So you made it through another school year, Congrats!!

Summer has finally arrived. For the next four months, your going to be abandoning your normal routine of classes, work, and typical chapter activities (i.e. meetings, events, socials, service, etc.). You have a litany of options facing you as you plan out your summer; you can live at home, stay at school, travel abroad, complete an internship, take summer classes, work, or just relax and enjoy your time off.

This interruption in your regular routine has the potential to pull your attention away from your chapter, and your campus’ fraternity and sorority community. I propose that you take action, and reunite your chapter and/or your entire Greek community this summer to reinvigorate your passion for fraternity and sorority life.

Put simply, plan a regional reunion this summer that brings fraternity and/or sorority members together to demonstrate our shared values, and keep this thing we call fraternity and sorority at the front of everyone’s mind.

What Does This Look Like?

Regional reunions can be a simple get together between two brothers/sisters, or an elaborate event bringing together mass amounts of individuals from a variety of chapters. Here are just a few examples of what you can do this summer:

Plan a Lunch Date: So you know that brother/sister in your chapter that just joined this semester, and it wasn’t until weeks later that you found out that he/she is from your hometown? Or maybe it’s the guy or girl from another chapter that you went to elementary school, or high school with. Regardless of whether this person is your best friend, or if they’re someone you haven’t really talked to much, getting together can be a great opportunity. Here’s some helpful questions to ask when you meet up:

What was your favorite thing your chapter did last year?
What are you most proud of accomplishing for your chapter?
What chapter event are you most looking forward to next year?
What is your chapter’s biggest issue right now?
What is your future within the chapter and/or fraternity and sorority community?
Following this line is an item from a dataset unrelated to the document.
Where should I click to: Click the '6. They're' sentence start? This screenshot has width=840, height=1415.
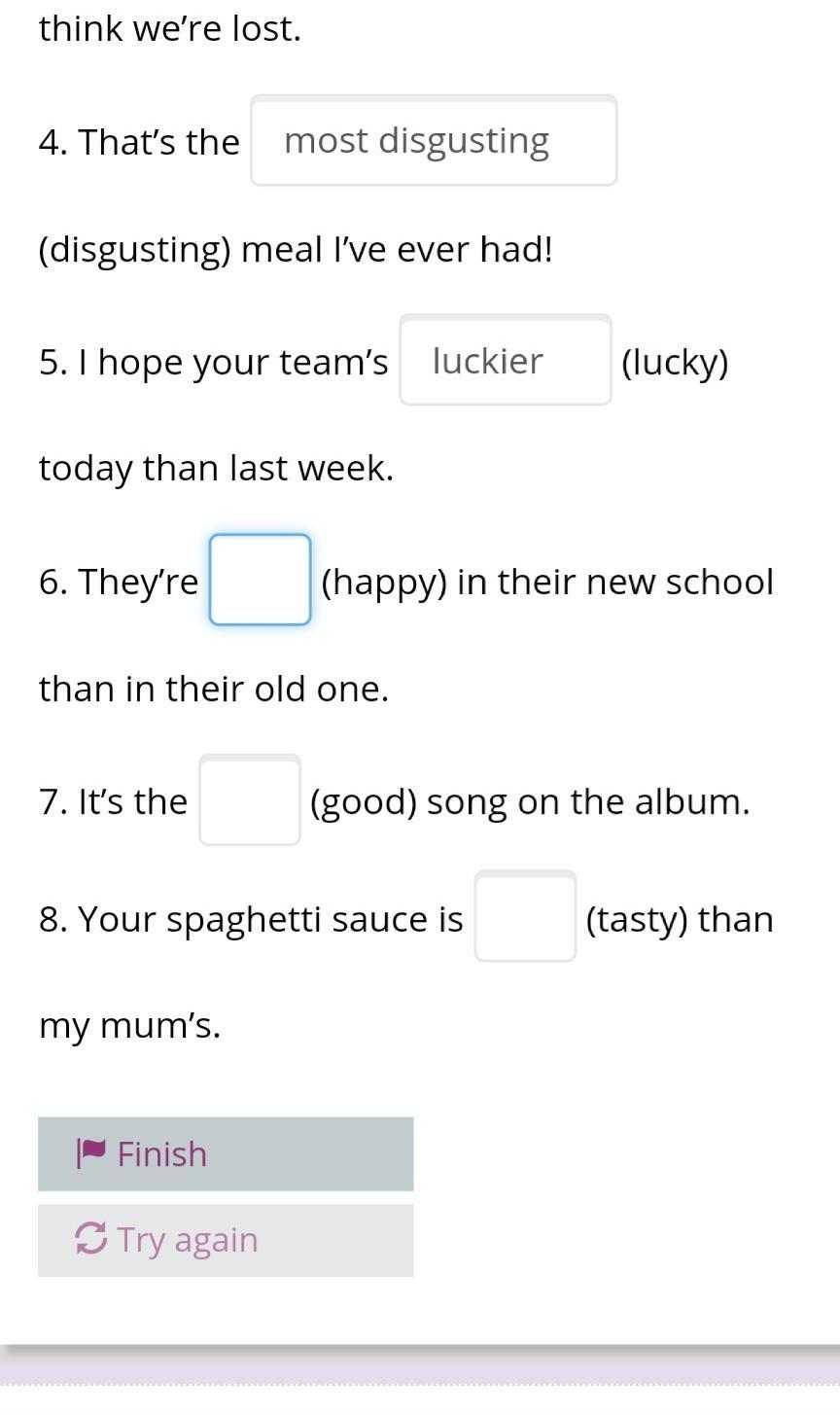(x=119, y=582)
Use this opportunity to recharge your Greek battery; get excited for next semester, and plan how you can make a personal impact on your fraternity and sorority community.

Organize a Day of Fun: What fun stuff are you planning on doing this summer? Wouldn’t it be cool if you got to do them with your brothers/sisters or other Greeks? You can go to the beach, go to an amusement park, play golf, go shopping, go to the movies, visit a museum or art gallery (I’ll stop now but you get the idea).

Use this opportunity to reconnect with fraternity and sorority members outside of the traditional campus environment. Make new friendships, strengthen preexisting ones, but most of all, just have fun being Greek!

Organize a Day of Service: Summer break offers you the time to step away from your hectic schedule. It does now, however offer us the opportunity to step away from our values. A service event is a great way to bring together fraternity and sorority members in an outward display of our shared commitment to service. If you have the luxury, work with your local alumni/graduate chapters, as this is a great opportunity for collaboration.

Use this opportunity to show the community our shared values, while bringing together members of all ages and affiliations to proudly show our shared values.

It starts with you.

All of these things are great to talk about, but it takes an individual with commitment and determination to actually get them done.

Most likely, you don’t know every single fraternity or sorority member who will happen to be in the same town as you this summer. Right this minute, you can work to change that. I suggest creating a Facebook group for the sole purpose of organizing the Greeks in your area. This group page will allow individuals to connect, and plan events in your area this summer. Invite everyone you know to join, even if they won’t be living close to you (it may inspire them to do the same for their area).

Regional reunions provide you with a unique opportunity to connect with your chapter members in an environment away from school. It also gives you the opportunity to connect with members from other chapters to build and enhance fraternal bonds. Take the initiative today to incorporate your fraternity and sorority experience into your summer plans.